Paper No. 7
Presentation Time: 2:45 PM

USING PHYSICAL MODELS (“ANT FARMS”) OF HETEROGENEITY WITH STUDENTS AT ALL LEVELS


WEISSMANN, Gary S., Earth and Planetary Sciences, University of New Mexico, MSC03-2040, 1 University of New Mexico, Albuquerque, NM 87131-0001, weissman@unm.edu

A key concept for a hydrogeologist’s success is that of the influence of heterogeneity on groundwater velocities and contaminant dispersion. Though we can describe how heterogeneity influences groundwater flow in lectures, models, and from tracer test results, a tangible physical model of transport processes significantly aids our students’ ability to visualize how heterogeneity affects transport.
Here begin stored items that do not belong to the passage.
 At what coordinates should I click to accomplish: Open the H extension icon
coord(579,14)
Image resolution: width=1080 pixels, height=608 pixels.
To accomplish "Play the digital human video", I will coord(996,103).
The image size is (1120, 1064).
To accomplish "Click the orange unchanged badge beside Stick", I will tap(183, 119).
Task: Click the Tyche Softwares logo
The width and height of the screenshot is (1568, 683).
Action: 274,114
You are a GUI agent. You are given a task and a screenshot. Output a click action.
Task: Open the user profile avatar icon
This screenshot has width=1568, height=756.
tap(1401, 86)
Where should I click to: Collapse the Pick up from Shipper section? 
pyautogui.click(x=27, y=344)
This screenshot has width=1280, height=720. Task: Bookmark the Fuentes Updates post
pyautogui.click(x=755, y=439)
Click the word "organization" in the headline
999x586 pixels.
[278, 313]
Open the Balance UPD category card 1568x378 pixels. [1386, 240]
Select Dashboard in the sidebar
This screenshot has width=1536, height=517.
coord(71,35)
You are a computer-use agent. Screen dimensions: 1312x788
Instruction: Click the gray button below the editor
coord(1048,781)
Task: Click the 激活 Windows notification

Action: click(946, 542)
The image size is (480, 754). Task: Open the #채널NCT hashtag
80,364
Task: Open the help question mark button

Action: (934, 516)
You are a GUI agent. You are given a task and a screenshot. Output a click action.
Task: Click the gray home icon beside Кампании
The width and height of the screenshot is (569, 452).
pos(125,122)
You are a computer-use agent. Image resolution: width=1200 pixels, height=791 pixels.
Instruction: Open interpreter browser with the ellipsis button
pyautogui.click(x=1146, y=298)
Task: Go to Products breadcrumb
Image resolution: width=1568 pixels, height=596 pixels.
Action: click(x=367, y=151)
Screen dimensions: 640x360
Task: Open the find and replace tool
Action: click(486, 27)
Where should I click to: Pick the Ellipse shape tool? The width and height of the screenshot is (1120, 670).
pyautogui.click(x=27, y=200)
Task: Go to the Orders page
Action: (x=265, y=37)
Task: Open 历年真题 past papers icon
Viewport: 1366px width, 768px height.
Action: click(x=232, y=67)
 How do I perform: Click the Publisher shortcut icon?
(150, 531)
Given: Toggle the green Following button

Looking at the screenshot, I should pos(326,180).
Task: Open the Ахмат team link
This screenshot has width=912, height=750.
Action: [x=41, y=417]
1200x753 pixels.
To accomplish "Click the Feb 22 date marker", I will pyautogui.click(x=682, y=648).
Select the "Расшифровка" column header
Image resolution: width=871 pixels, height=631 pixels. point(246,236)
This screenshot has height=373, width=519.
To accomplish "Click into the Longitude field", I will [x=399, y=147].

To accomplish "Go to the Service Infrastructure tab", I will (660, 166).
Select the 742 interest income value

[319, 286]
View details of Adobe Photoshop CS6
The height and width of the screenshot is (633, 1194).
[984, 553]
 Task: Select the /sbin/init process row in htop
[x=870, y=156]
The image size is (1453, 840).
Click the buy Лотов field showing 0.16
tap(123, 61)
To accomplish this, we use “ant farm” models, repacked in a heterogeneous configuration, for exercises in a wide range of classes. At the introductory level, we use food coloring as dye tracers through the ant farms in order to reach the objective that students are able to evaluate issues related to groundwater cleanup, comparing processes observed in the ant farm model to processes occurring at a local large fuel spill. This was derived from similar labs posted on the SERC site (e.g., http://serc.carleton.edu/NAGTWorkshops/intro/activities/23416.html). For upper division undergraduate students and entry level graduate students, we use a fluorescein dye tracer at a constant concentration in the up-gradient input, measuring the breakthrough curve from samples taken at the down-gradient end of the model with a fluorimeter or spectrophotometer (other tracers may be used, too). Students sketch the tracer progress, make observations of how high-K and low-K zones affect transport, and estimate effective K and dispersion parameters from two parts of the ant farm model. Focused questions ask the students to evaluate the Fickian assumption used in most transport modeling. For advanced graduate students, we discretize the ant farm (with crepe tape) and model the system using GMS and MODFLOW. Prior to running the experiment, we evaluate K for all the facies types. We run the ant farm experiment with a fluorescein dye tracer, as described above, and then construct models of the ant farm system in GMS. We calibrate the numerical model using the dye tracer results, and students evaluate uncertainty in their models even given such complete information about the groundwater system. In all cases, the students gain an appreciation for the importance of capturing heterogeneity in their evaluations of aquifers and contaminant transport at a level appropriate for their experience in the field.